### Data records ###
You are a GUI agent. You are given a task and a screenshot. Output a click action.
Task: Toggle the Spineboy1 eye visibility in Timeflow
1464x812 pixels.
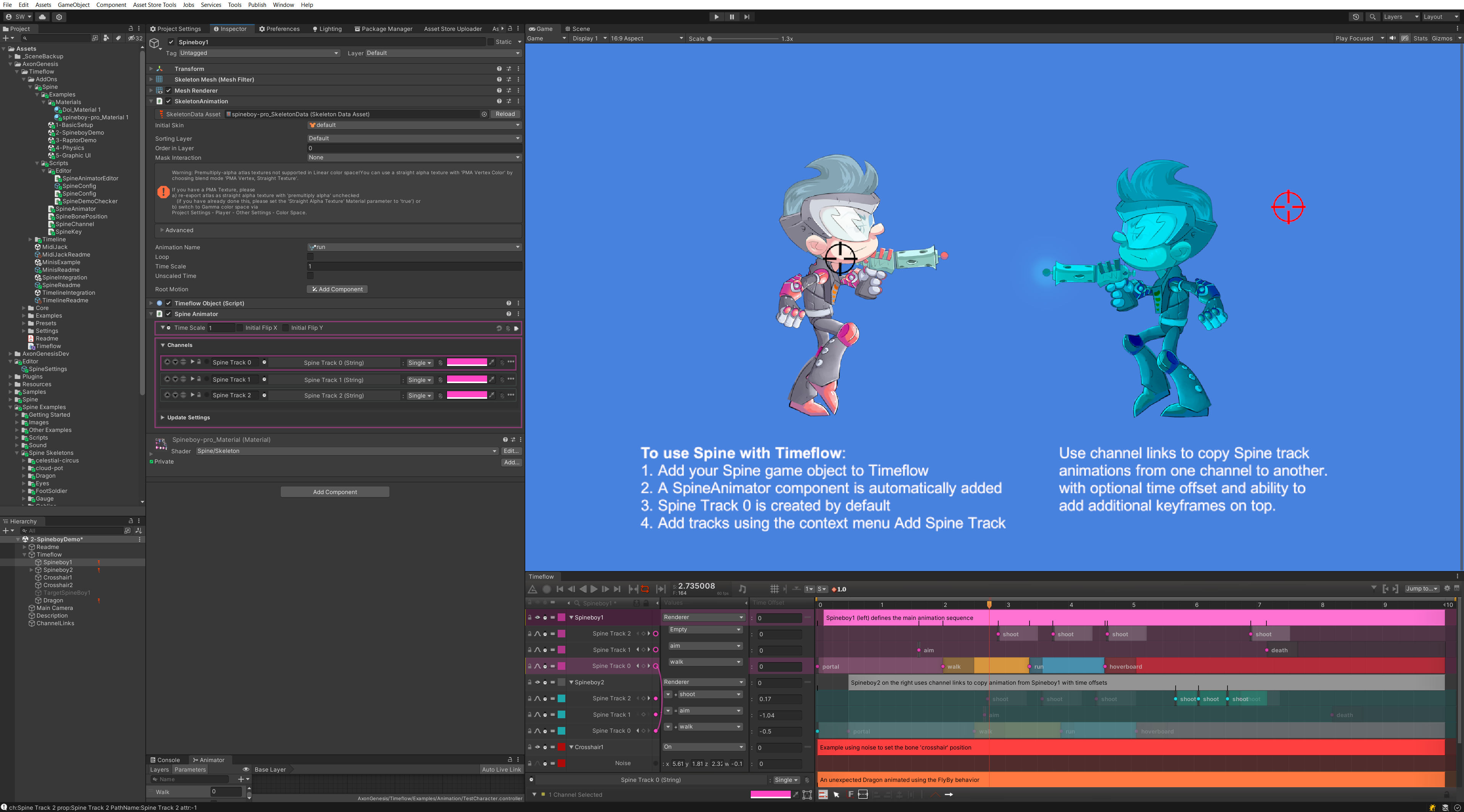537,617
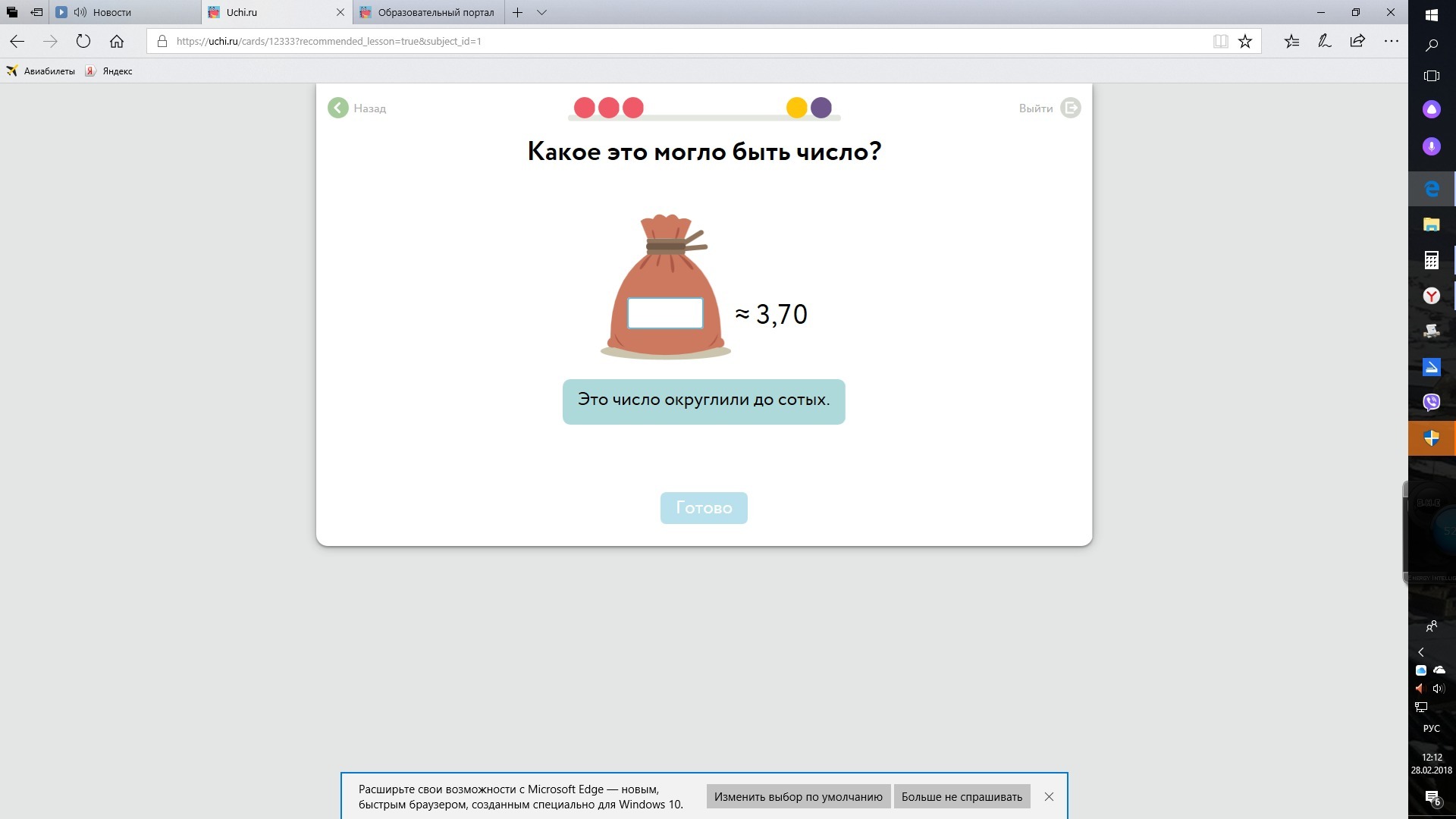1456x819 pixels.
Task: Click the yellow progress dot
Action: [796, 108]
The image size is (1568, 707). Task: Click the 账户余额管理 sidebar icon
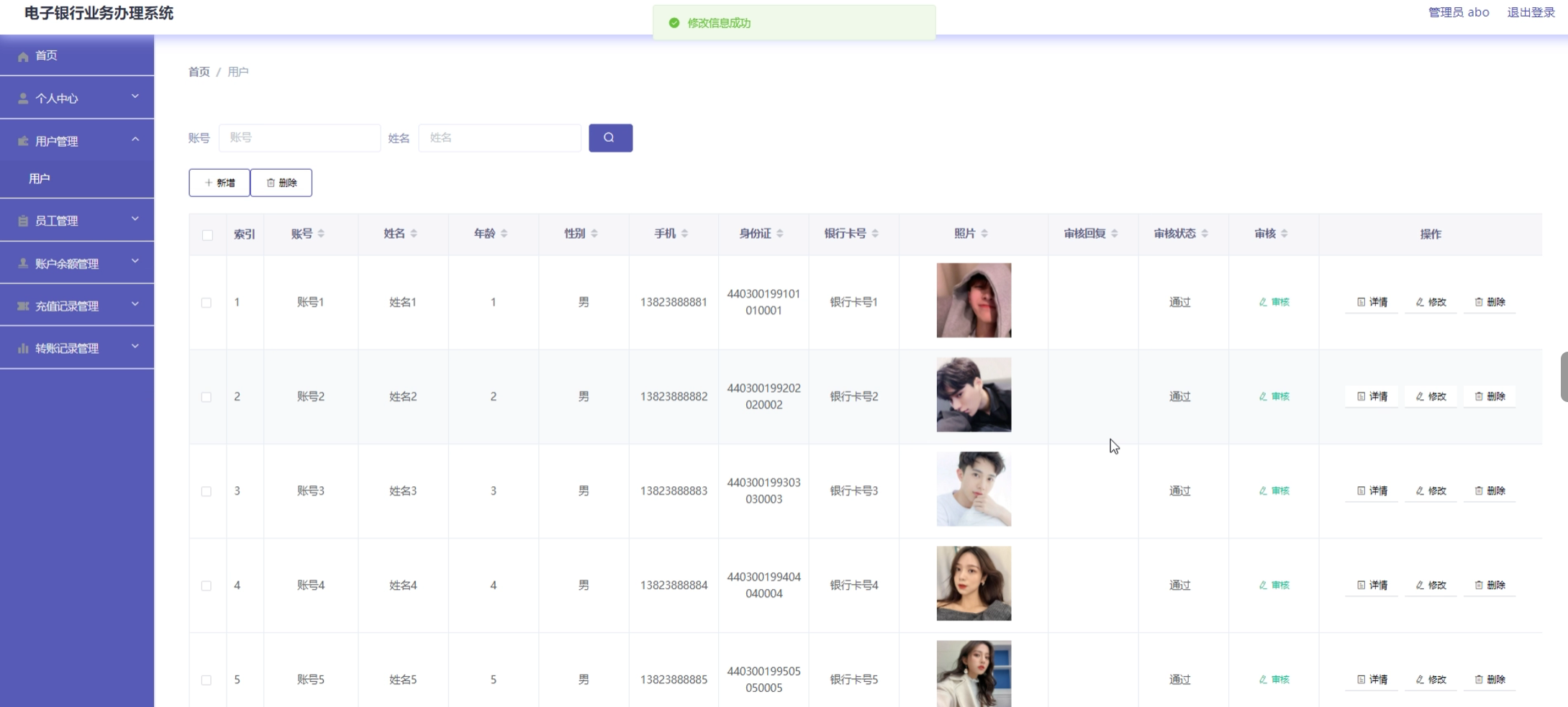[22, 262]
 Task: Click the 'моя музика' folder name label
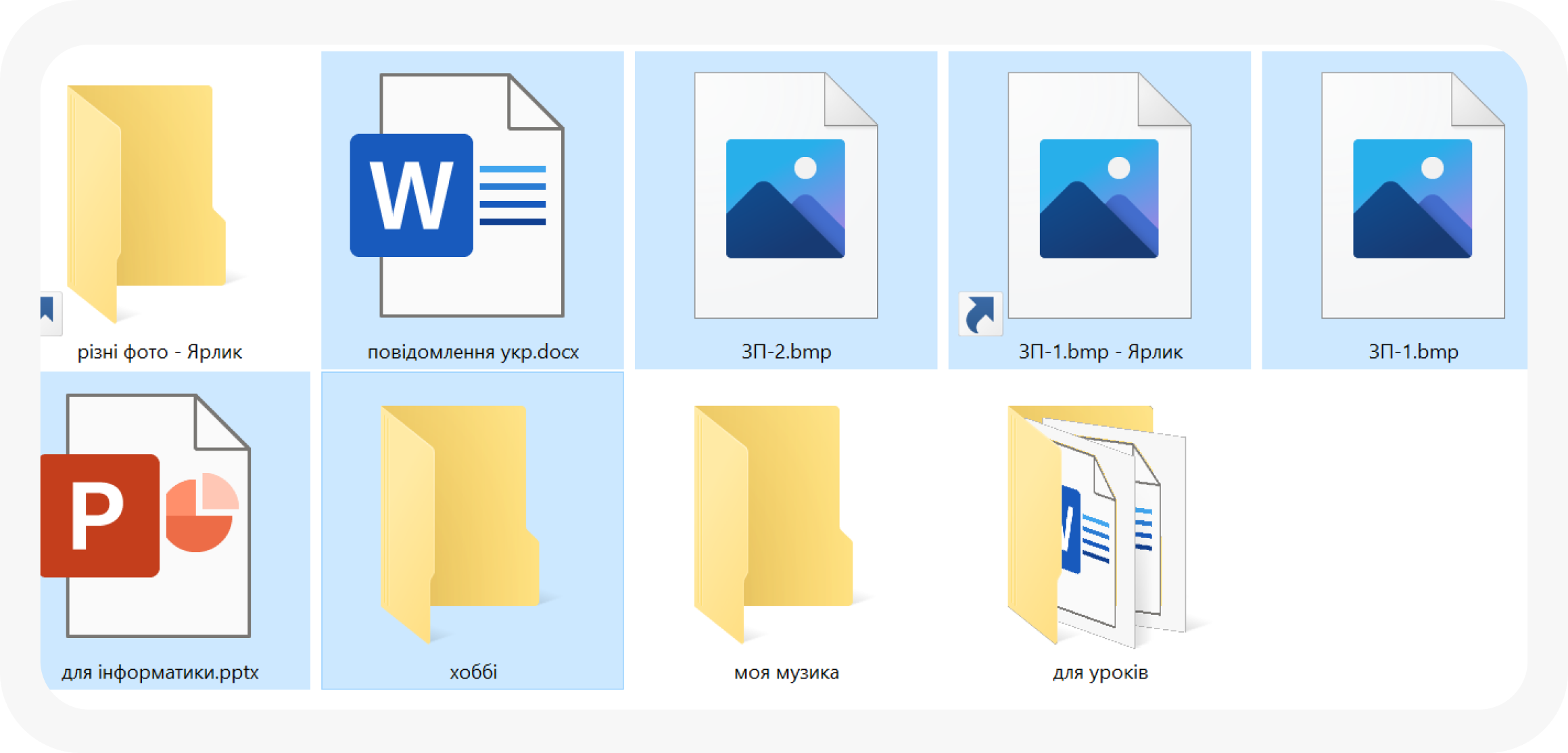[786, 672]
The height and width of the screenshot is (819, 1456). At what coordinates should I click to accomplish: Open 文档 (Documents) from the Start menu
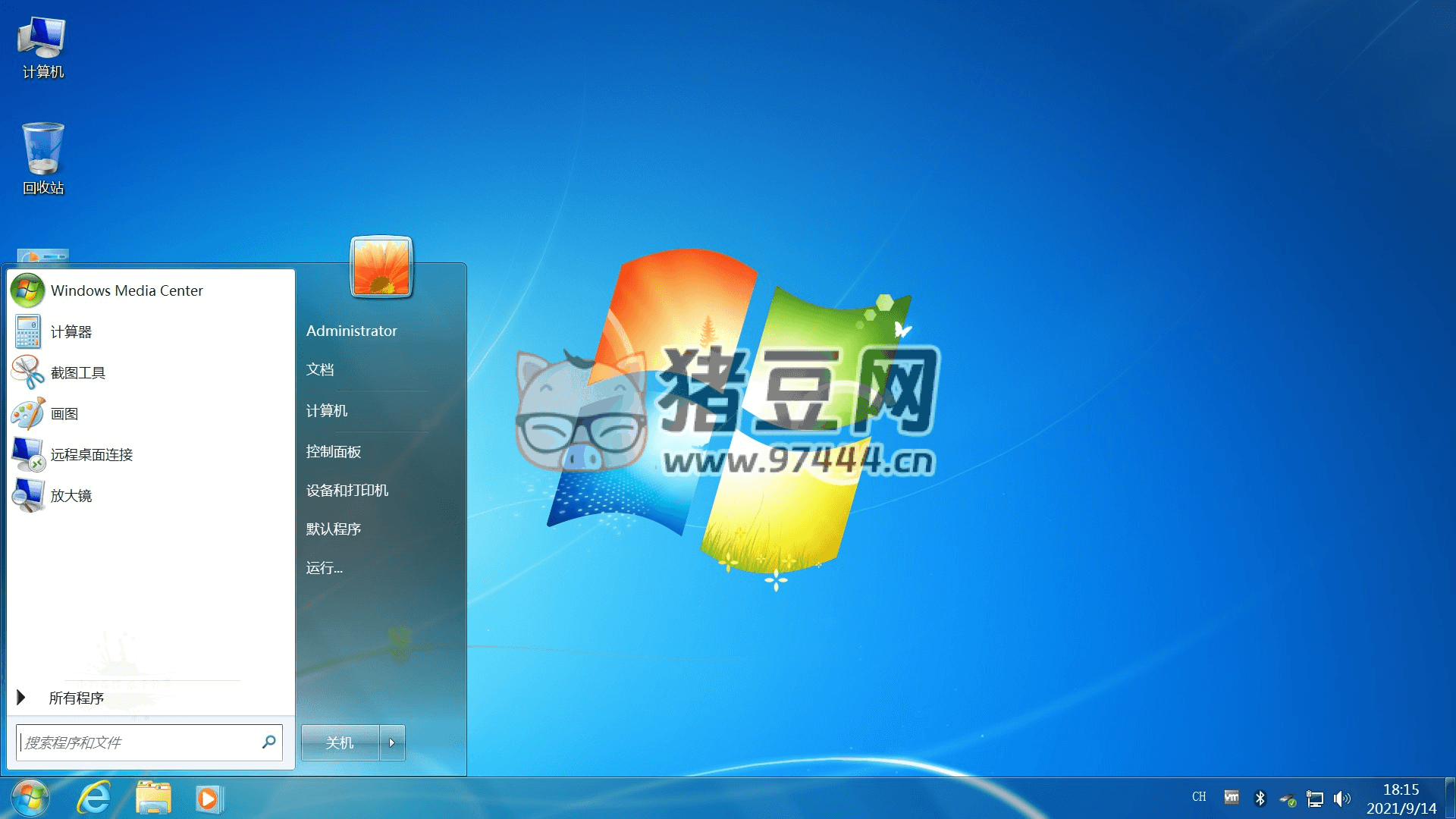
###
Assignment >> Print the material again, unchanged, without its pictures.

Output for this task >>
You are a GUI agent. You are given a task and a screenshot. Output a click action.
Task: Toggle the Spineboy1 eye visibility in Timeflow
1464x812 pixels.
537,617
1456x819 pixels.
Task: Click the yellow progress dot
Action: [796, 108]
The image size is (1568, 707). Task: Click the 账户余额管理 sidebar icon
[22, 262]
 Task: Click the 'моя музика' folder name label
[786, 672]
The height and width of the screenshot is (819, 1456). At what coordinates should I click to accomplish: Open 文档 (Documents) from the Start menu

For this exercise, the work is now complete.